EXERCISE: Rewrite the play essay from "Then Laurie Thomas, my" to "and grapple with.", inclusive, with "staged reading" changed to "public reading".

IN SPRING 2019, I presented a reading of my original one-act play, What Can I Do?, the culmination of my senior project at Albuquerque Academy. This was a significant personal achievement, and it took a lot of work, a lot of soul-searching, and a lot of rewriting to make the script performance ready. The reading was also the happy ending to a journey that didn’t begin happily.

Before I started this project and embarked on a journey to learn about myself, I had been very depressed. My depression consumed me, so I did nothing about it. People around me started to notice, and I received many suggestions to try writing in a journal. Journaling didn’t feel right to me, though. Something was off, and for a while I couldn’t understand why. So, I wrote rants in a Word document. It felt strange to write about my thoughts and emotions and not have them result in a final project of some kind. Later, I read over what I had written, and something clicked.

Samantha Squires

Samantha Squires

The truth is that my life was a mess. My mother, who was my main parental figure, had passed away after a five-year battle with cancer. My home life had been torn apart because of her cancer, and the final blow to our family unit was her death. It was difficult to look at my writing about these issues, but after forcing myself to take an in-depth look at what my rants were really about, I saw movement from rants to monologues. The prospect of creating a play from the monologues and imagining what the ending could be gave me reassurance and even hope. Thinking about things in that way made my experience seem easier and more accessible. I could look at my life through a different lens. My monologues didn’t necessarily have to be MY story.

What I had started was a project I never expected to share with anyone. I thought it was too personal to show anyone else. But as I worked more on my writing, I grew proud of my work. I wanted to share what I had learned about myself. I wanted to show my truthful account of what happened to me because I know other people go through similar challenges. The perfect opportunity presented itself through my school’s senior project.

By spring, I had gone through most of the process of getting my project approved, and every step of the way I had received reassurances. Finally, I was down to the last approval. I shared what I intended to be my final script. I thought it would be an easy yes, but everything seemed to change once my advisors read it. They had concerns that the story was too personal, and they weren’t sure I was ready to share something so serious. They also questioned my emotional stability.

While I understand that they were concerned about my well-being, it felt as though they were using my emotions against me, which made me feel violated. Out of frustration, I left my piece alone for a while. I couldn’t look at it without wondering what was so wrong with it.

Then Laurie Thomas, my theatre teacher and mentor as part of Thespian Troupe 740, reached out with an offer to collaborate on the piece toward the goal of a staged reading. She made me realize once again that my story was worth telling. We started working on the script to see how we could improve the storytelling. Even though I felt mine was a relatable story, there was so much room for growth. She suggested I needed universal themes for the audience to grab onto and grapple with.

DATA SECTION:
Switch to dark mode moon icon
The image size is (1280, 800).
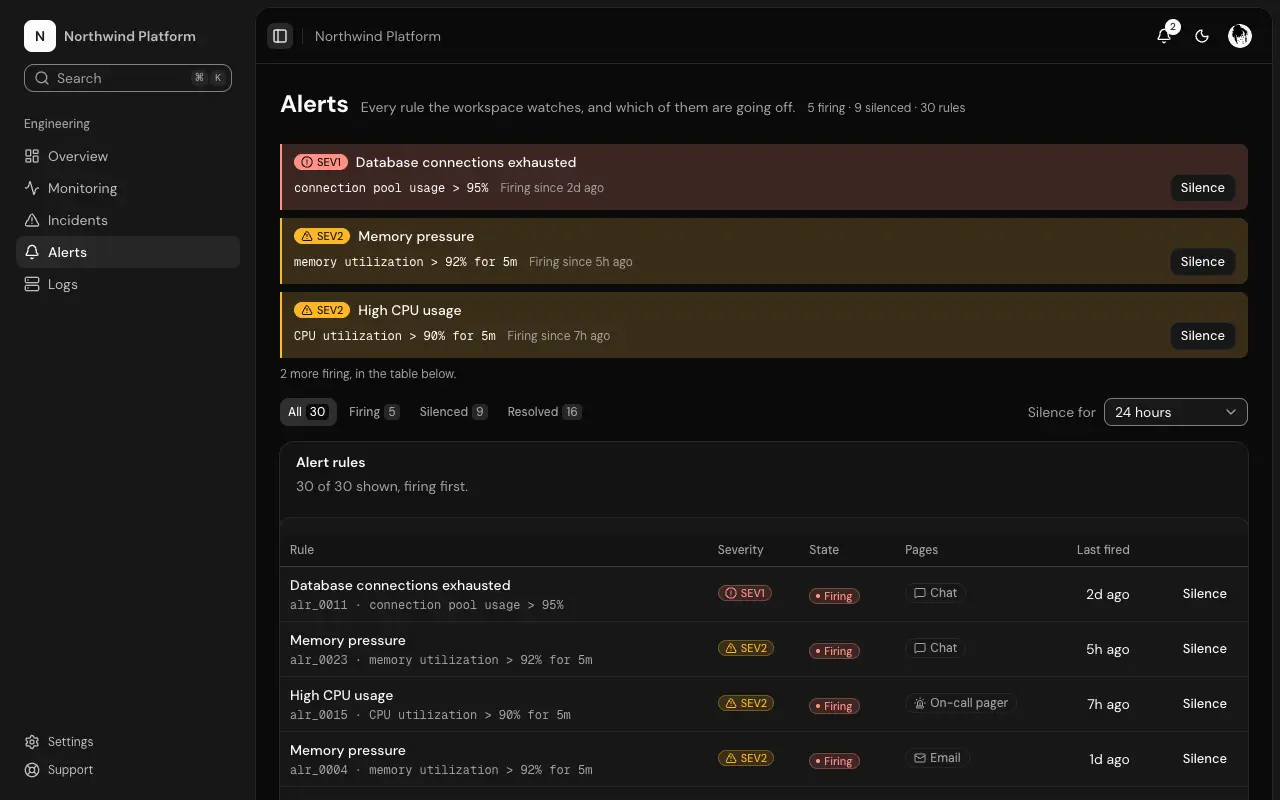click(x=1202, y=36)
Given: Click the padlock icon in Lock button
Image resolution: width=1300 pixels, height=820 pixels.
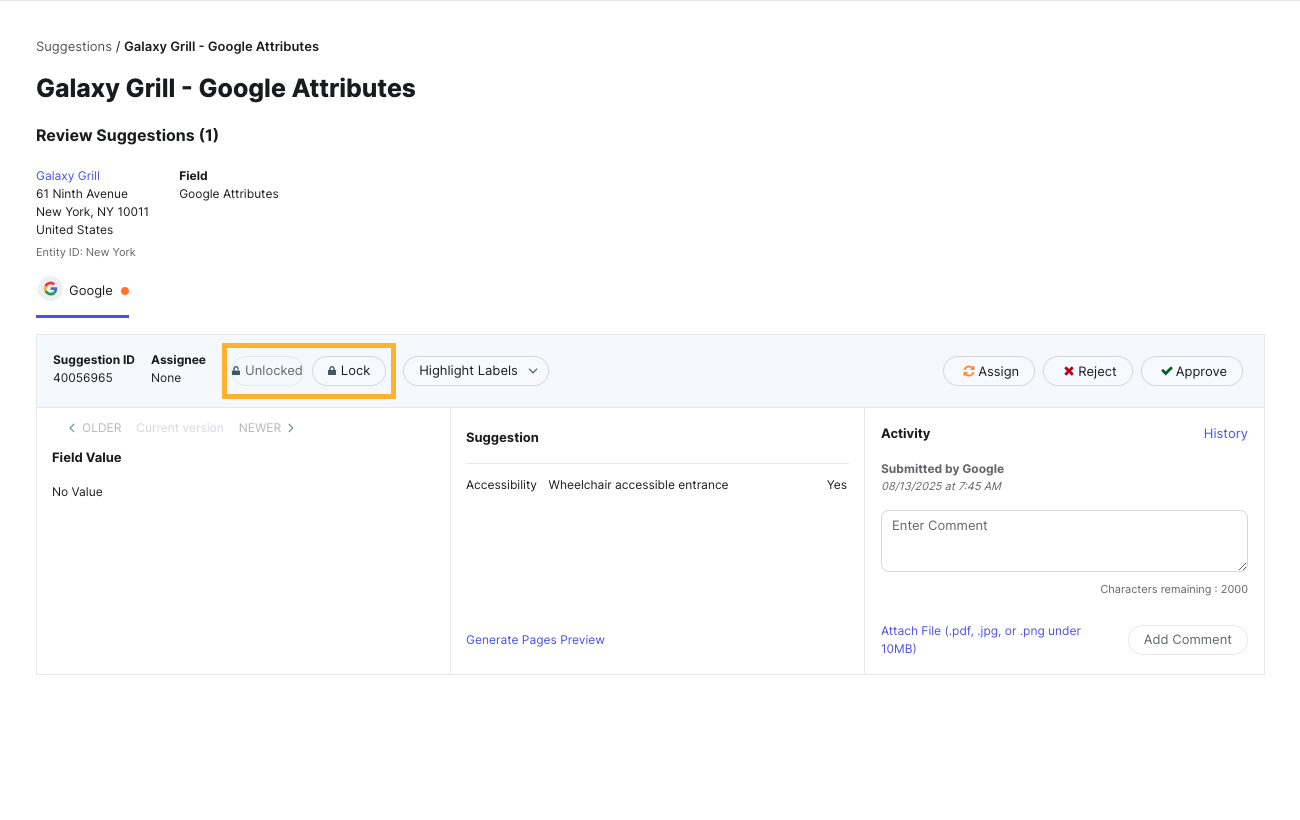Looking at the screenshot, I should tap(332, 371).
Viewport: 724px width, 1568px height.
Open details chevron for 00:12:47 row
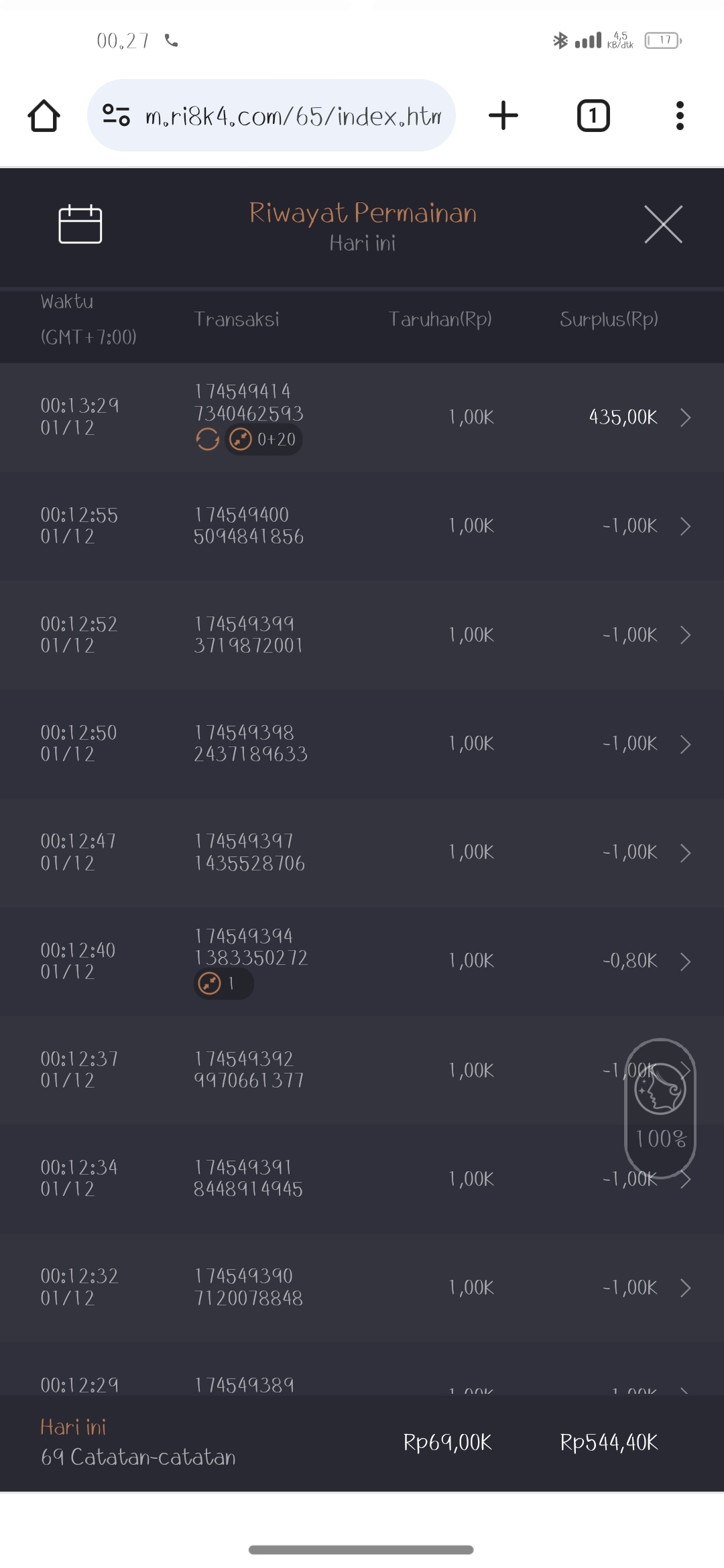click(685, 852)
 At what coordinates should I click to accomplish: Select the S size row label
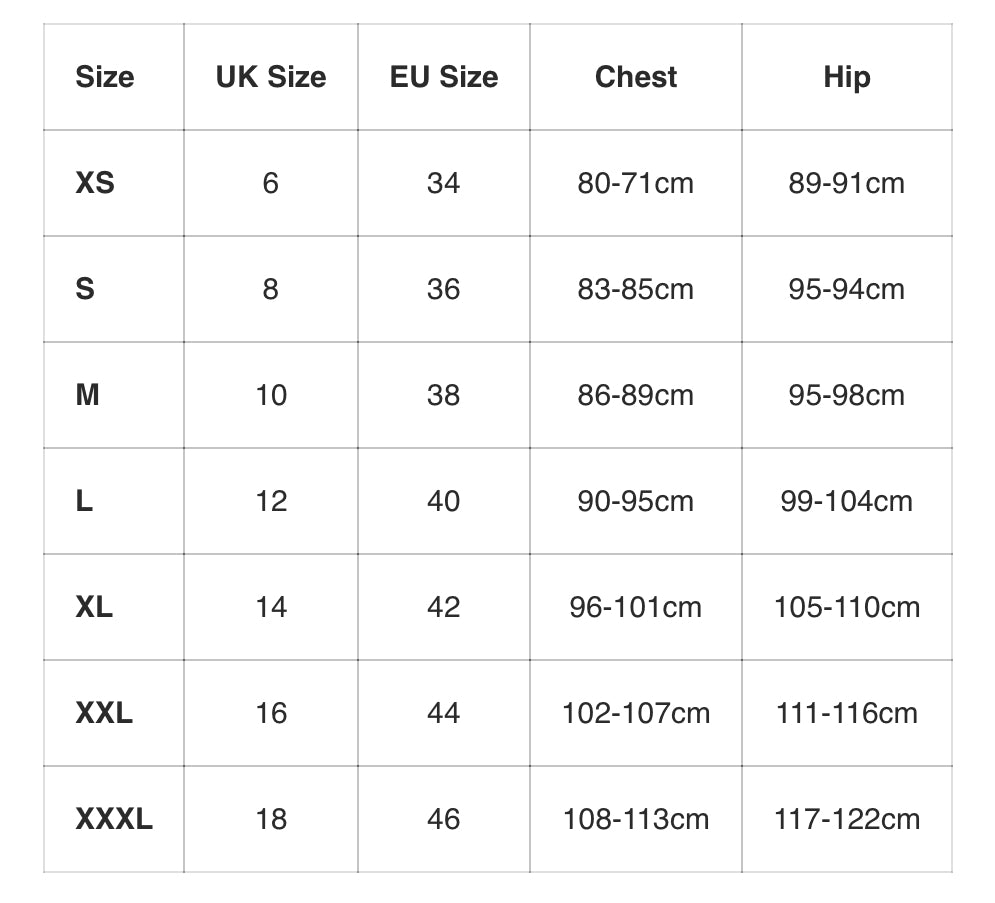(85, 289)
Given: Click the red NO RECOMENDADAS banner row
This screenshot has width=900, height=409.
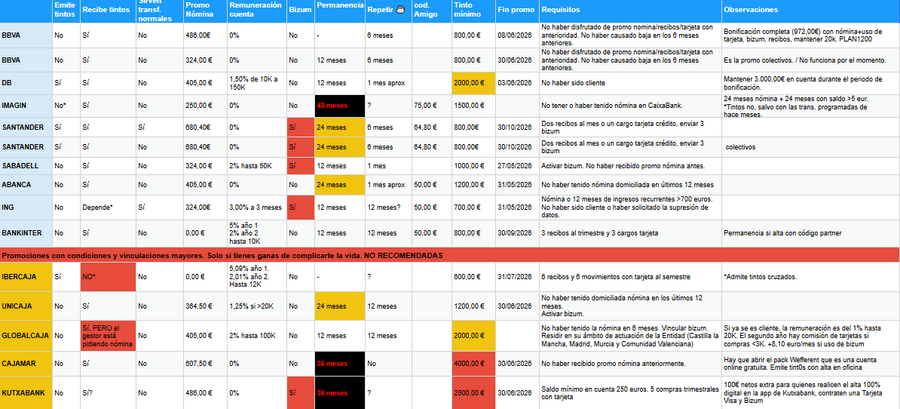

RESULT OF THIS EXERCISE:
Then Laurie Thomas, my theatre teacher and mentor as part of Thespian Troupe 740, reached out with an offer to collaborate on the piece toward the goal of a public reading. She made me realize once again that my story was worth telling. We started working on the script to see how we could improve the storytelling. Even though I felt mine was a relatable story, there was so much room for growth. She suggested I needed universal themes for the audience to grab onto and grapple with.